++++ Excerpted data ++++

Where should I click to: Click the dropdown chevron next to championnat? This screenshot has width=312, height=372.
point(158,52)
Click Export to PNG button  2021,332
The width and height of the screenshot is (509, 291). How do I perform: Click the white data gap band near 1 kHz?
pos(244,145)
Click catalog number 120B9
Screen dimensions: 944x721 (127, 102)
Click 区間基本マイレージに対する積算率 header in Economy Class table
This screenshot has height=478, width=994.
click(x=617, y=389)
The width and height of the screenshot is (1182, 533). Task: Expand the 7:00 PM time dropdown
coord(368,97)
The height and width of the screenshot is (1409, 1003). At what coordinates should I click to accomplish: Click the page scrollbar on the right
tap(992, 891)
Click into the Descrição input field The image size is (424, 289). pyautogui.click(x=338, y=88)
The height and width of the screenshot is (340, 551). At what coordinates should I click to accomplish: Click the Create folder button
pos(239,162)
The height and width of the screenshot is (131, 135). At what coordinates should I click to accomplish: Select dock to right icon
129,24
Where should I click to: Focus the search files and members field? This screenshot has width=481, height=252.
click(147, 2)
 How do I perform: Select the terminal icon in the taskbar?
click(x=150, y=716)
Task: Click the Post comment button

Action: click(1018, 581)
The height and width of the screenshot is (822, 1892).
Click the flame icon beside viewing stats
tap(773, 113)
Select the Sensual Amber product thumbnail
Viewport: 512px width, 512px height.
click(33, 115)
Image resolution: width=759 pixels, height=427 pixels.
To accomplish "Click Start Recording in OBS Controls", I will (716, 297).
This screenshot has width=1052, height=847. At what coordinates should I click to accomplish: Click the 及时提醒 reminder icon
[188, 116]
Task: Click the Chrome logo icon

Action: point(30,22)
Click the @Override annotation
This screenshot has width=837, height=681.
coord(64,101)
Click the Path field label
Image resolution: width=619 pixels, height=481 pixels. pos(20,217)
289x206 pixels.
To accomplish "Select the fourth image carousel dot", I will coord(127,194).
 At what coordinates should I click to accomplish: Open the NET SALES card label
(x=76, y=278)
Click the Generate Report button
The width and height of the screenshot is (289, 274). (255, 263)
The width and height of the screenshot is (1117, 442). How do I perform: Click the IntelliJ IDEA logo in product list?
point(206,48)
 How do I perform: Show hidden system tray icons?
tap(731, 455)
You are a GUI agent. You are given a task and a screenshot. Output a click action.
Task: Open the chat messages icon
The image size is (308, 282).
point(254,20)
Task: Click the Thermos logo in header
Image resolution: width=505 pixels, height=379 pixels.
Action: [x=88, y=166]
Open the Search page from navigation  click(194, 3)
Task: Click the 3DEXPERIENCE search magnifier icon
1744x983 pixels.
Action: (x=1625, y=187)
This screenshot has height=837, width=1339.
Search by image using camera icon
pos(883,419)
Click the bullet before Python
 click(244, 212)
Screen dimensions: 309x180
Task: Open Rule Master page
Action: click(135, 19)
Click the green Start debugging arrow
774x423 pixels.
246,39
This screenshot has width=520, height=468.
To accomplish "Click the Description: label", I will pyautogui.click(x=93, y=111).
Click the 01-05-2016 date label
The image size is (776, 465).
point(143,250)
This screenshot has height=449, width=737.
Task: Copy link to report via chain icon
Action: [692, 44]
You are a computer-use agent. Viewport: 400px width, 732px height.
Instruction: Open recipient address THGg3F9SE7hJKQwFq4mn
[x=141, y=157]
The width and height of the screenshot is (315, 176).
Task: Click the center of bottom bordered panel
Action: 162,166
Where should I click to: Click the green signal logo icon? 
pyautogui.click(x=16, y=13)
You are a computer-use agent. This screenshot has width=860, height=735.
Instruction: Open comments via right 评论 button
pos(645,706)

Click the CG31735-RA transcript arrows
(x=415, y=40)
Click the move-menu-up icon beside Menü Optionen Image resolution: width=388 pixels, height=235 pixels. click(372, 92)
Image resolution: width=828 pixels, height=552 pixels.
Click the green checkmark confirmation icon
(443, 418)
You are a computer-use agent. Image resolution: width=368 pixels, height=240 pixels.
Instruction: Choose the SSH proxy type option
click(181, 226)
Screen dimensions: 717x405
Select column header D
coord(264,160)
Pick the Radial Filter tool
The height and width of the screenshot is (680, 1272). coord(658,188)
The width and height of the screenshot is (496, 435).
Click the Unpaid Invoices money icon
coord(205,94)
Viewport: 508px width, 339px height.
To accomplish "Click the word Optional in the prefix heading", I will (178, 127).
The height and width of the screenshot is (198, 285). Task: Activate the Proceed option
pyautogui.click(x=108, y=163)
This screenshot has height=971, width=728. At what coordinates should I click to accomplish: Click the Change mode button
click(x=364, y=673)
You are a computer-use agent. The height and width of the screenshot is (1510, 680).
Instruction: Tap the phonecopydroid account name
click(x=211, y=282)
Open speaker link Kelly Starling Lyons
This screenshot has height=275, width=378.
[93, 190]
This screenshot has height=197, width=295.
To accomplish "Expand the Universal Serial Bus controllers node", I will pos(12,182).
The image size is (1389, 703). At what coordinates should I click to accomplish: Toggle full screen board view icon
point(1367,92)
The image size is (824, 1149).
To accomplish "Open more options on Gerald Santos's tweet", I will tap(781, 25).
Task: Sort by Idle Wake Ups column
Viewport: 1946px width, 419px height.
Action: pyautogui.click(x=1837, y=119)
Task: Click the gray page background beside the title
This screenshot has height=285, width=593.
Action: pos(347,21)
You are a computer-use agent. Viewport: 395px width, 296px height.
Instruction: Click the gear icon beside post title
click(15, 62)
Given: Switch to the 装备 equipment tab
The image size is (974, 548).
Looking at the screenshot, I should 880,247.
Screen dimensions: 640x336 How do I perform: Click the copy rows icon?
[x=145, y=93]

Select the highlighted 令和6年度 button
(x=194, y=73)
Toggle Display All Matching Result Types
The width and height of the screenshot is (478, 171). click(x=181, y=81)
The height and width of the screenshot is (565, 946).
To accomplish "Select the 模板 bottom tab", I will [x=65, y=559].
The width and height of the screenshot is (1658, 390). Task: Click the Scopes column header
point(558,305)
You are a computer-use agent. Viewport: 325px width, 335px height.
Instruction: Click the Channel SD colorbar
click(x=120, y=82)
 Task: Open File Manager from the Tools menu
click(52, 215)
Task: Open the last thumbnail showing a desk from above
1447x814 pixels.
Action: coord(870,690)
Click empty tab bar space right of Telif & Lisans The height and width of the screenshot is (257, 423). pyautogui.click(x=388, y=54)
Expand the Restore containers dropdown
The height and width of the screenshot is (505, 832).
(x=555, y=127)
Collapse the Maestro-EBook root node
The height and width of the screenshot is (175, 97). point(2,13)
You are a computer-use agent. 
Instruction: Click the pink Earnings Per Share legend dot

++++

Instructions to follow - Out of the entries, report each line that contains the word "computer".

Solution to this problem -
You are a computer-use agent. Viewport: 400px width, 732px height.
You are a computer-use agent. This screenshot has width=860, height=735.
You are a computer-use agent. Image resolution: width=368 pixels, height=240 pixels.
You are a computer-use agent. The height and width of the screenshot is (1510, 680).
You are a computer-use agent. Viewport: 395px width, 296px height.
You are a computer-use agent. Viewport: 325px width, 335px height.
You are a computer-use agent. 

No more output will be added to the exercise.